■ **STATED GOAL 1**: According to the text about Daniel Sickles, where did he shoot Philip Barton Key II?
■ **STATED GOAL 2**: Continue the text about Daniel Sickles from the point where it ends.

■ **SELECTED TEXT**:
■ ■ ■ ■ ■
Sickles’ military career, however, was built as an exercise in reputation rehabilitation.  When the war with the South arrived, he saw an opportunity to change the conversation about himself.  His bravery in service to the Union, never questioned, served a dual purpose for Sickles.  Today we might call this “re-branding.”

For in the years preceding the Civil War, the young politician was also known as a cold-blooded murderer who held a unique distinction in the history of legal proceedings.

From the New York Times, February 28, 1859

1859
In April of 1859, New York Congressman Daniel Sickles became the first person in history to ever be acquitted of a crime due to temporary insanity.

The crime in this case was the February murder of Philip Barton Key II, the son of Francis Scott Key, author of “The Star-Spangled Banner,” the national anthem of the United States.

Their lives almost resemble an episode of House of Cards.  Key had been having a very open affair with Sickles’ wife Teresa. (Pictured below)

Daniel, however, was something of an epic rake himself.  With no thought to his own or his wife’s reputation, Sickles was once passionately obsessed with the New York prostitute Fanny White, going so far as to take her into the Albany assembly chamber for a tour.  There were even rumors that some of Sickles’ campaign election costs were covered by White.

But Key was hardly a wallflower; the famous son was a charming widower who bewitched the women of Washington DC with his intelligence, elegance and wealth.  He and Teresa met in 1857 and began their affair soon after, meeting often once a day and openly flirting with each other at a society balls. (Below: An illustration of Key which ran in Harper’s Weekly in 1859.)

When Sickles did finally discover the affair, he was distraught and sickened, before turning violently angry.  

On February 27, 1859, Sickles approached Key in DC’s Lafayette Square — a short distance from the White House –and shot him in the groin.

“You villain, you have dishonored my house, and you must die!” Sickles reportedly said.

He shot Key again in the chest and would have shot him directly in the head had the gun not misfired.

Said the New York Times the following day, “The vulgar monotony of partisan passions and political squabbles has been terribly broken in upon to-day by an outburst of personal revenge, which has filled the city with horror and consternation.”

Above: An illustration of the Sickles trial, courtesy Library of Congress

The condition of Sickles’ mental state during and following the murder would be closely dissected in court. A colorful swath of testimony described Sickle as everything from disturbingly serene to a raging lunatic.

According to authors Michael Lief and H. Mitchell Caldwell, “These conflicting stories may be exaggerations on the part of creative witnesses, or they may be evidence that Sickles was driven to the edge, past the breaking point, entirely out of his mind.”

One of the lawyers who helped craft the insanity defense was Edward M. Stanton, later to be Abraham Lincoln’s Secretary of War.  Their defense of temporary insanity — never successfully tried in a U.S. court — was sprung upon the jury, nested within an extravagant bed of prose, classical quotations and moral quandary.

“It is folly to punish a man for what he cannot help doing?” asked associate defense attorney John Graham.  Apparently so, it seems, for in April, a jury acquitted Sickles, taken with the plight of a man wronged by his unfaithful and deceitful wife. (His attorneys did a spectacular job of burying Sickle’s own unfaithfulness and deceit.)
■ ■ ■ ■ ■
■ **DATASET SECTION**:

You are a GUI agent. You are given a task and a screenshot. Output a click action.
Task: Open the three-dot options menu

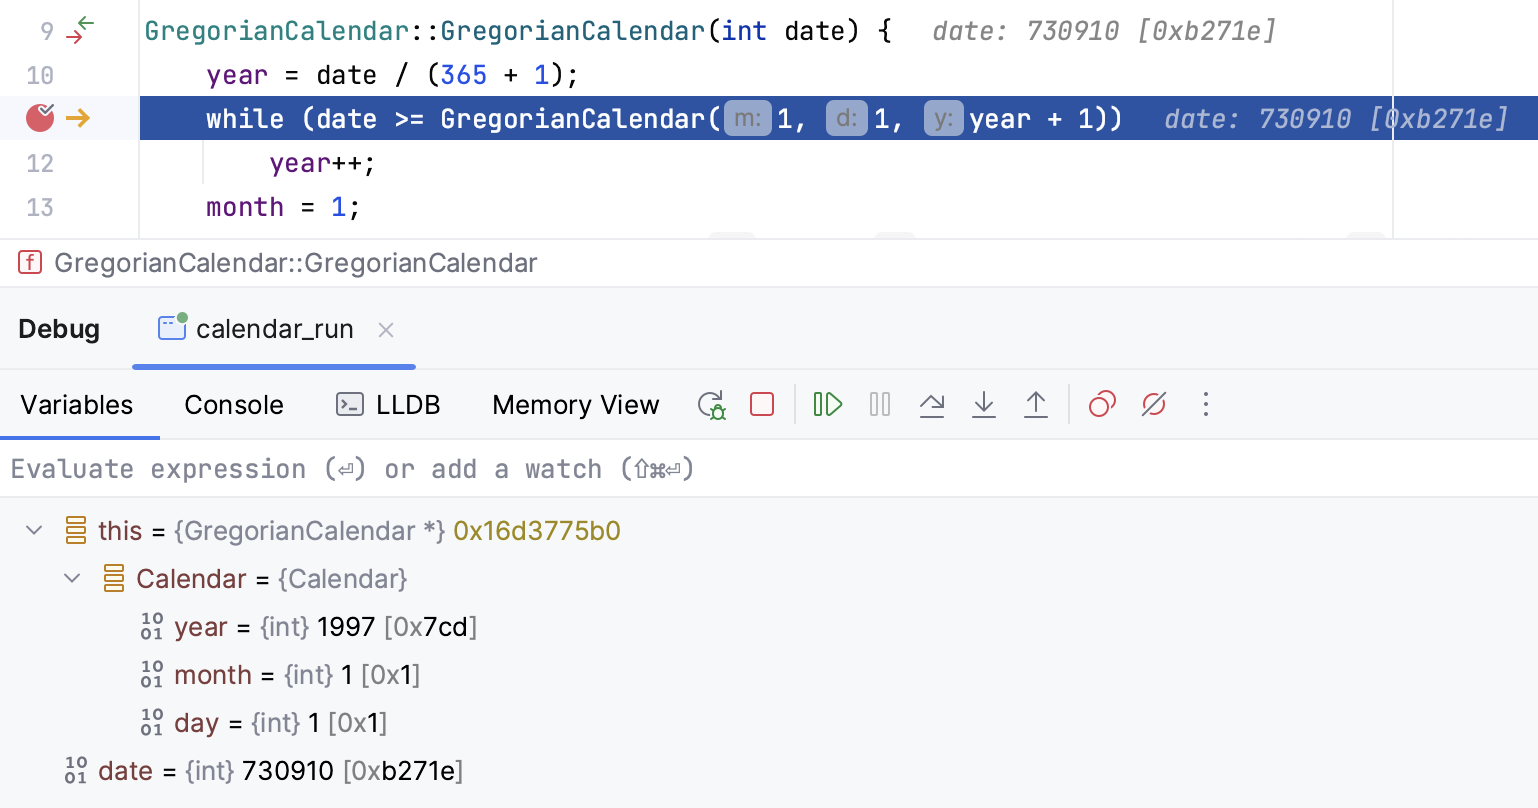pos(1206,404)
■ ■ ■ ■ ■
■ **EXPECTED OUTPUT 1**: In Lafayette Square in Washington, DC, a short distance from the White House.

■ **EXPECTED OUTPUT 2**:
Above: 23 Fifth Avenue, the home of Daniel Sickles and the location of his death on May 5th, 1914 (images courtesy New York Public Library)

1914
Fifty-five years later, Sickles’ many legitimate accomplishments (and, let’s be honest, his relentless self-promotion) assured that this unusual crime was rendered a footnote when he died on May 5.

His New York Times obituary is an extraordinary bit of word play:  “Philip Barton Key … paid attention to Mrs. Sickles, and Sickles shot and killed Key on the street in Washington D.C. on February 27, 1859.”

The focus then turns on Sickles’ “gracious” forgiveness of his wife: “I am not aware of any statute or code of morals,” said Sickles to his critics, “which makes it infamous to forgive a woman….I shall strive to prove to all that an erring wife and mother may be forgiven and redeemed.”

In reality, the two never reconciled.  Teresa died in 1867 at age 31, her reputation destroyed.  A few years later, Sickles became the ambassador to Spain, returned to his legendary womanizing and eventually married a well-connected daughter of a Spanish official.

He spent his final years at his Fifth Avenue home nearly bankrupt, his only means of support coming from his children and his now-estranged second wife.  “[S]everal attempts were made to seize the art treasures  in his Fifth Avenue home because of debt,” noted the Times.

Below: Daniel Sickles at a 1913 Gettysburg reunion, accompanied by his live-in secretary Eleanora Wilmerdirg

Categories
Podcasts True Crime

The Murder on Bond Street: Who Killed Dr. Burdell?

PODCAST A gaslight murder mystery with more twists than an Agatha Christie novel!

On January 31, 1857, a prominent dentist named Harvey Burdell was found brutally murdered — strangled, then stabbed 15 times — in his office and home and Bond Street, a once-trendy street between Broadway and the Bowery.

The suspects for this horrific crime populated the rooms of 31 Bond Street including Emma Cunningham, the former lover of Dr. Burdell and a woman with many secrets to hide; the boarder John Eckel with a curious fondness for canaries; and the banjo-playing George Snodgrass, whose personal obsessions may have evolved in depraved ways.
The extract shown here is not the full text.